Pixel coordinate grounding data
◇ ◇ ◇ ◇ ◇ ◇ ◇

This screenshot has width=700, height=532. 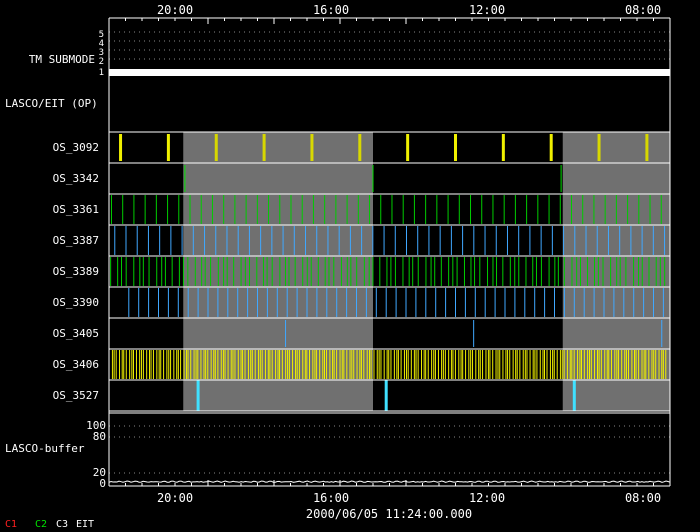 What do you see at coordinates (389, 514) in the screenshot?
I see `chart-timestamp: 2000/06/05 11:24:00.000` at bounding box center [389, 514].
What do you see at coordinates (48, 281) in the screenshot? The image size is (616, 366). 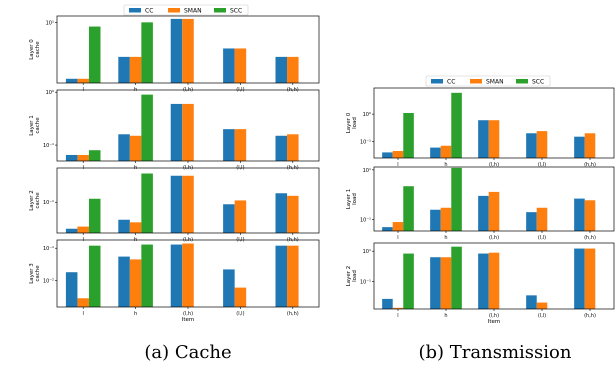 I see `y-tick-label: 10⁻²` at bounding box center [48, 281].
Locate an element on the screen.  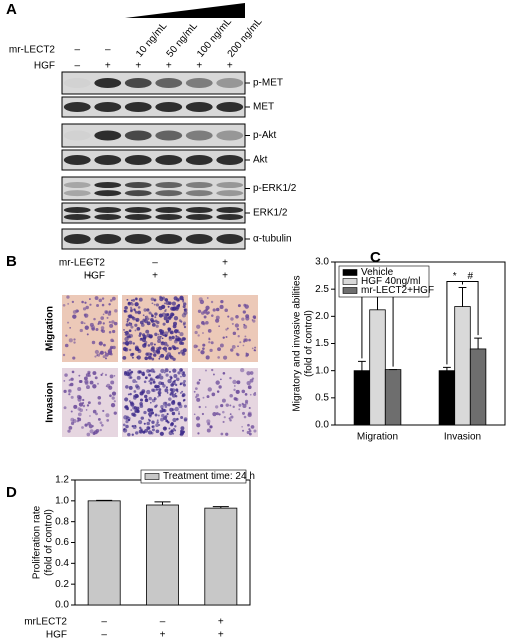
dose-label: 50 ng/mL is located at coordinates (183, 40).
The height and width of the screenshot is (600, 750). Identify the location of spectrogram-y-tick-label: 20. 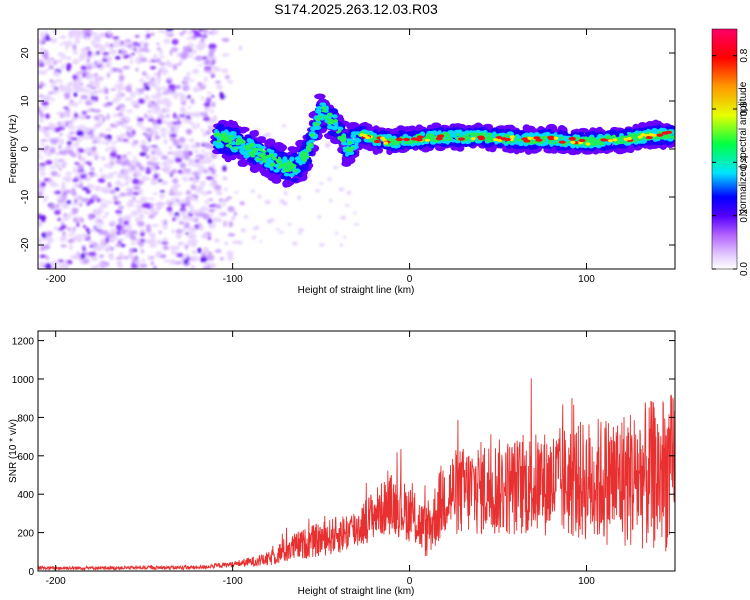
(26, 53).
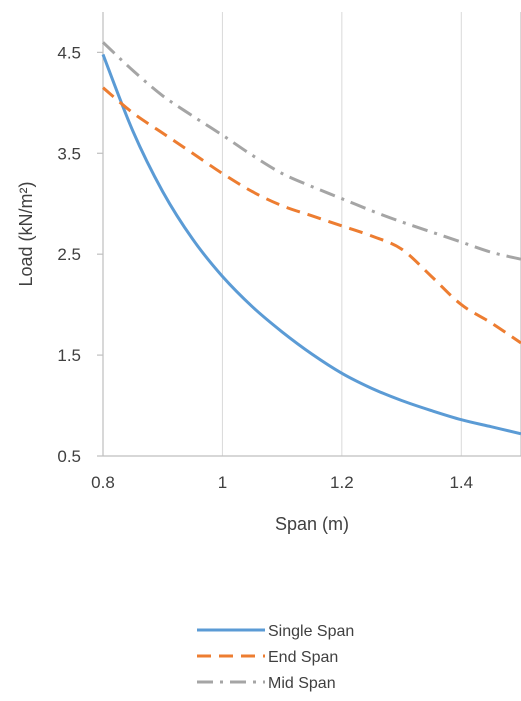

◇ ◇ ◇ ◇ ◇ ◇ ◇

# Your goal
Starting at the line containing "Locate an element on the screen." and ending at the end of the data, rewrite those lines with "Identify" replaced by "Determine" and everything else left as is. Please leave the pictures out of your answer.

# Exercise response
Locate an element on the screen.  
dose-label: 50 ng/mL is located at coordinates (183, 40).
The height and width of the screenshot is (600, 750). Determine the location of spectrogram-y-tick-label: 20. 
(26, 53).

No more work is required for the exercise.